10. Do what you love (this was echoed by every entrepreneur and farmer I met for why they chose the path they did).
And so, I too, chose what I loved. Any fatigue and sickness on the trip paled in comparison to the joy and love each of you provided over the last 18 months. No words can express how grateful I, and the Ugandan beneficiaries of our work, are with your assistance. It has become a personal mission of mine to ensure that the University of Illinois can make available its immense amount of resources for the developing world, accessible to those in rural Uganda. We aim to build a business instructional facility that in turn has the potential to reach thousands of farmers and business owners. This CASE (Centers for Agriculture, Sustainability, and Entrepreneurship Education) will make available strategic resources to scale agriculture and entrepreneurship in the people of a struggling nation.

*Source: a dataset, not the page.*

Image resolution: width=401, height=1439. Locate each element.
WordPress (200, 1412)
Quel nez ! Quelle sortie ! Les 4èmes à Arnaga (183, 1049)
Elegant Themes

I end with a quote from a Ugandan friend, regarding how you too can continue to help as we scale this project in the future: "When people tell me they want to donate money, I tell them I do not need their money. I need something entirely different. I need their hearts. The money will follow."
We will build that school.
Webale nyo (Thank you),
University of Illinois | College of Business
Information Systems / Information Technology
Class of 2014
Consultant | Illinois Business Consulting
P.S. - While I normally do not like to single individuals out, there are six such individuals (and one group) who have gone beyond their means to make this project successful. Professor Paul Magelli donated two groups from his entrepreneurship class and colleagues of mine from Illinois Business Consulting, for two projects related to agriculture and the construction of such a business facility. Professor Madhu Viswanathan spent countless hours with our teams and provided decades worth of insight into how to develop programs for those in poverty. Dean Collette Niland worked to secure cross-campus connections for our project's many interdisciplinary needs. George Hanley graciously assisted through his scholarship, as did my travel counterpart, Principal Ellen Cwick. Richard Mugisha was my head guide in Uganda; worded differently, he had to put up with me for two weeks. Finally, I'd like to thank all my colleagues in Illinois Business Consulting who worked on projects related to Uganda for the last year. You grace this university with your efforts.